Recuo do petróleo apaga R$ 98 bi do valor de mercado da Petrobras em maio

Ricardo AlmeidaRicardo AlmeidaAções1 hora atrás7 Visualizações

O mês de maio terminou com a Petrobras (PETR3; PETR4) acumulando seu primeiro desempenho negativo de 2026. A combinação entre avanço das negociações de paz no Oriente Médio e forte correção no preço do petróleo levou as ações preferenciais (PETR4) a recuar 14,43%, enquanto as ordinárias (PETR3) caíram 14,62%, segundo dados da B3.

Valor de mercado encolhe R$ 98 bilhões

O tombo nas cotações eliminou R$ 98,1 bilhões do valor de mercado da estatal, que fechou o dia 29 de maio avaliada em R$ 576,5 bilhões – o menor patamar desde 6 de março. Em abril, a empresa havia batido recorde histórico de R$ 680,1 bilhões em meio ao pico do conflito envolvendo o Irã.

Petróleo Brent recua 17,4% no mês

  • Brent para agosto: US$ 91,12 por barril (queda de 17,4%)
  • WTI para julho: US$ 87,36 por barril (queda de 16,8%)

Segundo a Dow Jones Market Data, o Brent despencou US$ 19, maior recuo mensal em dólares desde março de 2020, período marcado pela pandemia de covid-19. Já o WTI teve a maior queda desde novembro de 2021.
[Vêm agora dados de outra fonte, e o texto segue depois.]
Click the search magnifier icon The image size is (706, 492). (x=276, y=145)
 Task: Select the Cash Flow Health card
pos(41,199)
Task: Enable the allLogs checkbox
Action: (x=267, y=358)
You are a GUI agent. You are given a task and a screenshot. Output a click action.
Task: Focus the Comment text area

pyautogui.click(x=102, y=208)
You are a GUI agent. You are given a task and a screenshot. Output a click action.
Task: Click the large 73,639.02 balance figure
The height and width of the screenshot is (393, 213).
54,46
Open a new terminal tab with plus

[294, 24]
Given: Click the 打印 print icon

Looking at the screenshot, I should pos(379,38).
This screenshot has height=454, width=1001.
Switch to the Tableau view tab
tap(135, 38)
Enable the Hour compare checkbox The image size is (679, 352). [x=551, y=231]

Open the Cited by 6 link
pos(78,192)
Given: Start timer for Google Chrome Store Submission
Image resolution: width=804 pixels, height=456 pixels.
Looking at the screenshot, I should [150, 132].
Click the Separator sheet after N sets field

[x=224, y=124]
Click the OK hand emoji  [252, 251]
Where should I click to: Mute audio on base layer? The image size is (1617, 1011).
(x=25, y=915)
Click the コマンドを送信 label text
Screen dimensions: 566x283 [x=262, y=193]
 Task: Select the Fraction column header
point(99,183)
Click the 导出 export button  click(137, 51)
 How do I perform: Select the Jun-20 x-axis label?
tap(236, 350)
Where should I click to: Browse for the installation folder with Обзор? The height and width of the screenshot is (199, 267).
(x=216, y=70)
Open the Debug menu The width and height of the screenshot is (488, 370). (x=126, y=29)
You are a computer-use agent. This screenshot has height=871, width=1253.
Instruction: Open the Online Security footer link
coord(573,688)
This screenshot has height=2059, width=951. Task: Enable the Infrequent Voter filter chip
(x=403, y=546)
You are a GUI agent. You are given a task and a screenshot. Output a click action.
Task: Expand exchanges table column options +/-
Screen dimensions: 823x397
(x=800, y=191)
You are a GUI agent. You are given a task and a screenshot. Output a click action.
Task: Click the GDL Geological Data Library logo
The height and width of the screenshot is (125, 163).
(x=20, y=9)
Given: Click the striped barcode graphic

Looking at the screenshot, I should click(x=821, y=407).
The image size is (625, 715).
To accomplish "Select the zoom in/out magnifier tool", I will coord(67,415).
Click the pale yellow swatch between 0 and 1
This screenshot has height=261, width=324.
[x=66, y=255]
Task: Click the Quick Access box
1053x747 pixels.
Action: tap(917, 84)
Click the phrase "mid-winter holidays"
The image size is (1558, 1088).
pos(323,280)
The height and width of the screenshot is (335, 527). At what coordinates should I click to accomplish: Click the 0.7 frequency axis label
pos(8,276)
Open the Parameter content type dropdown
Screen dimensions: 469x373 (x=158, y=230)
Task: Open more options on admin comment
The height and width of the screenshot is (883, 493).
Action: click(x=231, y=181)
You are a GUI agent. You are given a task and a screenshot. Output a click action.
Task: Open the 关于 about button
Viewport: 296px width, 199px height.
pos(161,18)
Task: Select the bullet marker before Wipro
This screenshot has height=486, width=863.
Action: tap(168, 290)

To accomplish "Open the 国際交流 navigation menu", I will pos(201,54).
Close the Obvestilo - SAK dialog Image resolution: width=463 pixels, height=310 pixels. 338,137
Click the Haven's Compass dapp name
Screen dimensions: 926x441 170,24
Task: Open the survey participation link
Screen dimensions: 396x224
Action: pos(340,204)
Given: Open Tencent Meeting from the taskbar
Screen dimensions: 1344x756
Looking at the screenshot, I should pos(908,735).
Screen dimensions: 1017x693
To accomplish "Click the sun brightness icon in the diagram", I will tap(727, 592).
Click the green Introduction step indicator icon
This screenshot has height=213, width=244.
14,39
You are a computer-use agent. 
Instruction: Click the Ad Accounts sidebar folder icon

O que mudou no cenário geopolítico

Investidores monitoram conversas entre Estados Unidos e Irã que buscam um cessar-fogo e eventual alívio de sanções. A simples perspectiva de aumento da oferta de petróleo – com possível reabertura total do Estreito de Ormuz – tem pressionado as cotações da commodity, principal fonte de receita da Petrobras.

Impacto para quem investe

  • Participação no Ibovespa: A Petrobras é uma das maiores componentes do índice. Uma queda dessa magnitude pesa sobre o desempenho da Bolsa como um todo, afetando ETFs que replicam o Ibov.
  • Dividendos: Preço do petróleo e lucro caminham juntos. Se a commodity se mantiver em patamar mais baixo, o fluxo de caixa da empresa tende a diminuir, o que pode levar a revisões em futuras distribuições de proventos.
  • Renda fixa versus renda variável: Em um cenário de Selic ainda elevada, perdas expressivas em ações lembram o investidor iniciante da importância de equilibrar o portfólio com ativos menos voláteis, como Tesouro Selic ou CDBs atrelados ao CDI.
  • Dólar: Redução no prêmio de risco do petróleo pode aliviar a pressão cambial, mas oscilações ligadas ao quadro externo seguem no radar.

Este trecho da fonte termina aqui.